Вдобавок мы выяснили, что можем использовать те же два объединяющих переживания, добиваясь, чтобы товарищи по играм, одноклассники и коллеги испытывали взаимную симпатию, желание помочь и сотрудничали друг с другом; чтобы почти все родители заполняли длинный вопросник без всякой финансовой компенсации; и даже чтобы в лаборатории зарождалась любовь.
Но есть один вопрос, оставшийся без ответа: можно ли применять уроки из этих сфер к гораздо более широким проблемам, например вековой международной вражде, яростным столкновениям на религиозной почве, расовому антагонизму? Могут ли эти уроки, почерпнутые из того, что мы знаем о совместном бытии и совместном действии, увеличить наши шансы на сплоченность как биологического вида?
Это трудный вопрос. И все же я полагаю, что процедуры, которые создают пре-убедительное ощущение единства, могут способствовать желанным переменам. Более того, при условии, что обе стороны разделяют это чувство, желаемые перемены будут обоюдными, снижая вероятность того, что какая-то из сторон будет чувствовать себя эксплуатируемой.
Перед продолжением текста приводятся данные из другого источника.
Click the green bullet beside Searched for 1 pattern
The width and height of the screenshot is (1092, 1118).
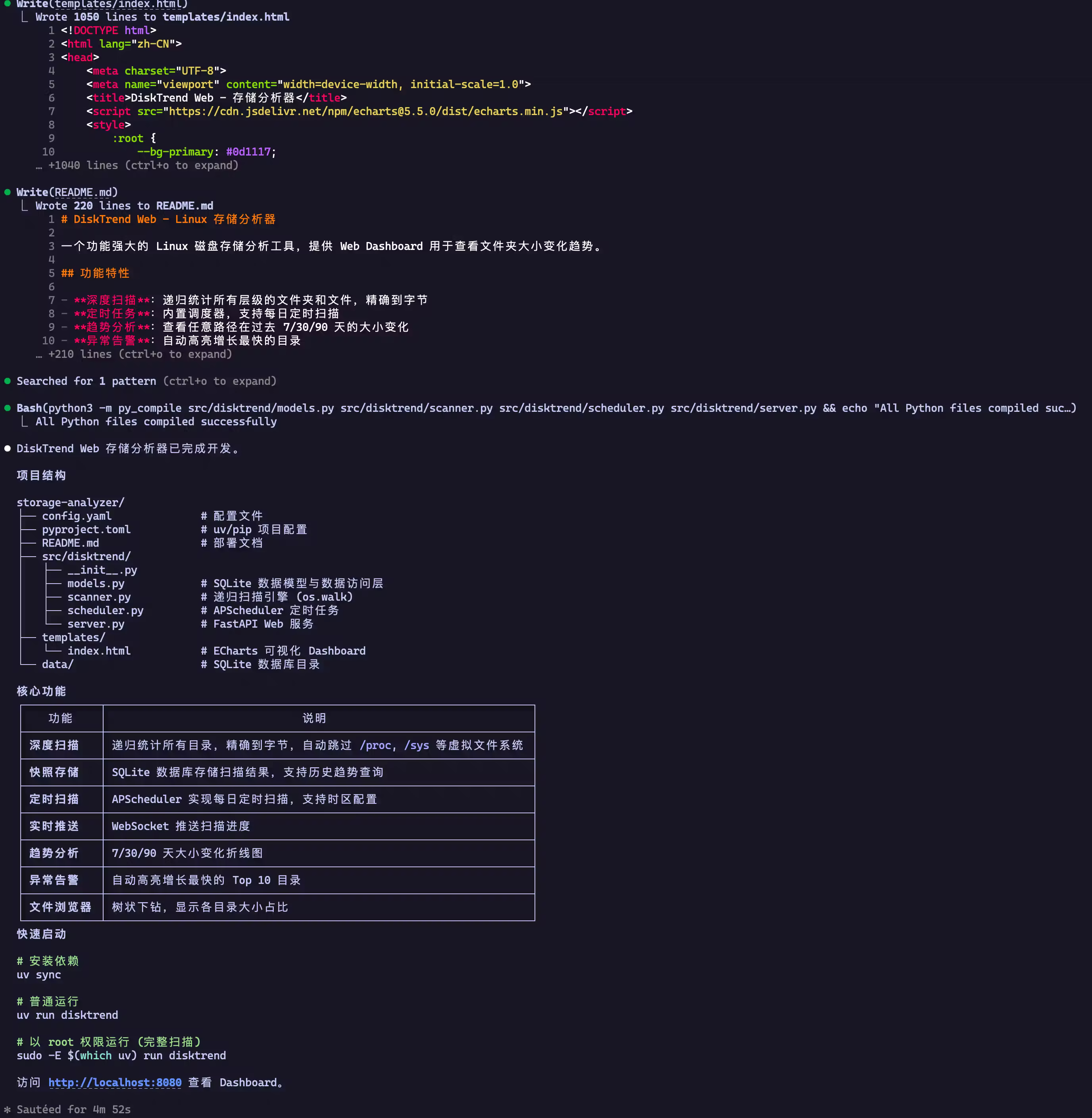tap(8, 381)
Хотя эта идея кажется многообещающей в теории, было бы наивно полагать, что она будет гладко работать на практике. Объединяющие мероприятия пришлось бы разрабатывать с учетом культуральных и процедурных сложностей – с этим наверняка согласились бы эксперты по данным проблемам. Возможно, это стало бы достойным сюжетом для следующей книги. И я, безусловно, буду рад выслушать мнения таких экспертов – их советы – по данному вопросу (Примечание 103).